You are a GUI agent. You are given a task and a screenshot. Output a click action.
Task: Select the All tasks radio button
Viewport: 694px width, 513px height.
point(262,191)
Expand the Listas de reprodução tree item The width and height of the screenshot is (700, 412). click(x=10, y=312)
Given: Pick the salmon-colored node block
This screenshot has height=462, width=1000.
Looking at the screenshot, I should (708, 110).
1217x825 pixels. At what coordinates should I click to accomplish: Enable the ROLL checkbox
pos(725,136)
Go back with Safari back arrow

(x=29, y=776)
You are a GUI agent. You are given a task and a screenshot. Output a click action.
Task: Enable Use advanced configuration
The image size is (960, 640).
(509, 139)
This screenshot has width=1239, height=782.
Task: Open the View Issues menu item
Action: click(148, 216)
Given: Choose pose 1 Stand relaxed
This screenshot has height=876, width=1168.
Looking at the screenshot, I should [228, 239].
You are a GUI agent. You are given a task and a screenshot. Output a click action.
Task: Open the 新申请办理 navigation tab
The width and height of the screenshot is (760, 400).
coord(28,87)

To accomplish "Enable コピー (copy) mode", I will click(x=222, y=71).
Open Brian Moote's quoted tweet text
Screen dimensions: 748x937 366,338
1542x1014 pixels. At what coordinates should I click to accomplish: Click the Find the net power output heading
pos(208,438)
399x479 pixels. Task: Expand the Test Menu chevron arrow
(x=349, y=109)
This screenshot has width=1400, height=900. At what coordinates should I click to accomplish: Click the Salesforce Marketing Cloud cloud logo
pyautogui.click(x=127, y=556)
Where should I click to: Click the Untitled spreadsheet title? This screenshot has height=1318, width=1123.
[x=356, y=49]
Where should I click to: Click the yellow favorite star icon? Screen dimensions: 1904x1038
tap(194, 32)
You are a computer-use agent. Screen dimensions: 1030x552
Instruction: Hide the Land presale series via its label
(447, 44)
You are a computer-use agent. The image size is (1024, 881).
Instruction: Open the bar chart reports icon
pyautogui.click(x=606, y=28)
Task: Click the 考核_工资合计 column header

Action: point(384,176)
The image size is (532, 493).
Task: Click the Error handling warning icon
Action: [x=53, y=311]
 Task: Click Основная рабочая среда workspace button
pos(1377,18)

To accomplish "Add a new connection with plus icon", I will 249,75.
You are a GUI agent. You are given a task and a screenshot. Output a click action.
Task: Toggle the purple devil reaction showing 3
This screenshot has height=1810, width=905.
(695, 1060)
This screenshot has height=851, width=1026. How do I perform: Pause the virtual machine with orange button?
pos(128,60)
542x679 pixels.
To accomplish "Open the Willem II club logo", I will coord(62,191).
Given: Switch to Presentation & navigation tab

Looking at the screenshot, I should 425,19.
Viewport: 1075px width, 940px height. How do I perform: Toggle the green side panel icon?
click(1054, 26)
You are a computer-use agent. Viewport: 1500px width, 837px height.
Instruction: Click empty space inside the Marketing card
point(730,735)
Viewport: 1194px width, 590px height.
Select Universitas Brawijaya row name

-------

* _WORK INSTRUCTION_
Each line above that contains the string "will" should be identified and copied.

* _RESPONSE AREA_
To accomplish "Enable コピー (copy) mode", I will click(x=222, y=71).
To accomplish "Add a new connection with plus icon", I will 249,75.
To accomplish "Open the Willem II club logo", I will coord(62,191).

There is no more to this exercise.